When Israel was a child, I loved him,
and out of Egypt I called my son.
The more I called them,
the more they went from me;
they kept sacrificing to the Baals,
and offering incense to idols.
Yet it was I who taught Ephraim to walk,
I took them up in my arms;
but they did not know that I healed them.
I led them with cords of human kindness,
with bands of love. (Hosea 11:1-5)
The message of Hosea is even more striking than that of the other prophets when it comes to family and bodily metaphors. God's message to Hosea is that God's people have betrayed the familial relationship in choosing to follow other gods. We too follow other gods, sometimes harming others with our greed and misuse of others, and sometimes only harming ourselves. Regardless of how we get into sin and separation from God, getting out is always as easy as turning toward God's mercy. The God who led Israel with "cords of human kindness" will lead us back as well.
Beyond our own reconciliation with God, however, we are also called as Christians to reconcile others. We do this by recognizing our own sin and imperfection and showing by our repentance the way to be reconciled to God. We do not do this by judging others' sin, for if Jesus is not willing to judge in this week's Gospel (Luke 12:13), we certainly should not be setting ourselves up as the arbiter of other people's sins. Our role in the reconciliation of the world is to be those "cords of human kindness" that help others to return to the right relationship with God.

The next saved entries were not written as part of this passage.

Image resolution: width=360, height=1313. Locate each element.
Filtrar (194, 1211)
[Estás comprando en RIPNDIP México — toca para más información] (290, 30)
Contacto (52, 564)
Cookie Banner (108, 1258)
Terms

There are many ministries in the Episcopal church that represent this kind of loving support for turning around lives harmed by sin, greed and exploitation, but one of my favorites is Thistle Farms, a personal care product business started by an Episcopal priest in Nashville, TN that helps women escape situations of abuse, violence and trafficking by providing shelter and work as well as healing opportunities. Many of these women are victims of others' greed and our society's willingness to treat some of its most vulnerable citizens as at best invisible and at worst as resources to be exploited. Some have made poor decisions that they are recovering from. All are beloved children of God who need places of hope and people willing to realize that healing is from God and to share that with others.